-- QUOTED PASSAGE start --
Pontevedra is a charming little city full of beautiful historic buildings and ruins and has a great food and wine scene. It’s easily walkable as well. You can see literally everything within a half day but if you want to really get to know the city spend a couple of nights here, get an apartment with a kitchen and take advantage of the phenomenal Mercado Municipal which boasts every possible type of seafood (and so fresh that they are often still moving!).

Cambados, known as the capital of Albariño & elected in 2017 as Europe’s ‘City of Wine’, is a gem of a small Galician town with a lovely plaza (where you can actually visit the fantastic Palacio de Fefiñanes and their Bodega) and small stone streets. The Vieira (sea scallop) reigns here and you will find it front and center on every menu.

A few wineries to consider visiting in Rias Baixas are the following (all family owned and with longtime roots in Rias Baixas since before it became an official DO):

4. GALICIA HAS AMAZING SEAFOOD

Galicia lies, in large part along the coast and therefore seafood is king in this region.

You won’t find a restaurant that doesn’t have seafood on the menu and you’ll be delighted at the freshness (it comes right out of the sea a few kilometers from wherever you are eating it!) and the wide variety.
-- QUOTED PASSAGE end --
-- EXCERPTED RECORDS start --
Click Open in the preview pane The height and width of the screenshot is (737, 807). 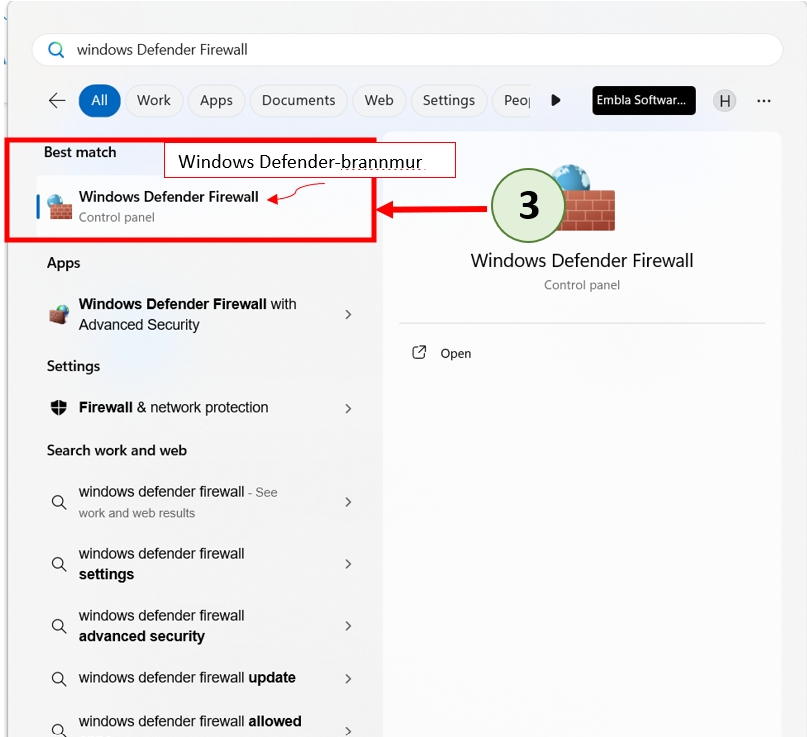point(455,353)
-- EXCERPTED RECORDS end --
-- EXCERPTED RECORDS start --
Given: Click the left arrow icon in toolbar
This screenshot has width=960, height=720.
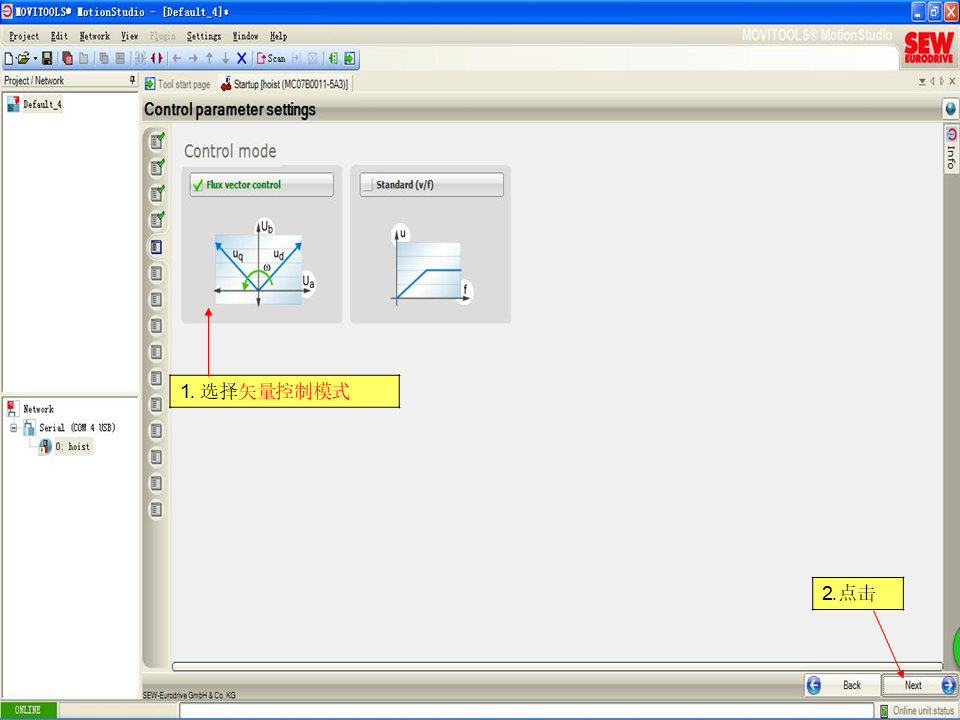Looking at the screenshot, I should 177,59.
-- EXCERPTED RECORDS end --
GIVEN EXERCISE 1: In the Galicia travel passage, rewrite the paragraph beginning "Cambados, known as the capital of Albariño" as a short bulleted list that keeps its main facts.
GIVEN EXERCISE 2: Please continue the Galicia travel passage, starting right after its final sentence.

WRITTEN REPLY 1:
- Cambados is known as the capital of Albariño.
- It was elected Europe's 'City of Wine' in 2017.
- It is a small Galician town with a lovely plaza and small stone streets.
- On the plaza you can visit the Palacio de Fefiñanes and its Bodega.
- The Vieira (sea scallop) is featured on every menu.

WRITTEN REPLY 2:
From navajas (razor clams) and mejillones (mussels) to pulpo (grilled octopus) and soupy paella-like seafood rice specialties you will find plenty to satisfy your fruits-of-the-sea cravings.

Vieiras: Sea scallops served in the shell. The Vieira shell or ‘concha’ is also a major symbol in Galicia and the most popular way to prepare Vieiras in Galicia is with a bread crumb topping.

Arroz con bogavante: A stew of rice cooked with lobster (sort of like a paella with seafood but a bit soupier and most often cooked and served with the whole lobster still inside). Little seaside towns such as Rinlo (near Ribadeo in the Lugo province of Galicia) are particularly known for specializing in this dish.

Normally, if you want the good stuff you have to make a reservation ahead of time so the restaurant can make sure to buy enough lobsters, and also because the dish takes so long to cook.

Insider Accommodation Tip: Try a casa rural instead of a traditional hotel. Not only will you typically be renting directly from a local and/or a small business but you’ll get to stay in some really cool places (rurally located outside cities but often quite close) for much better prices than hotels.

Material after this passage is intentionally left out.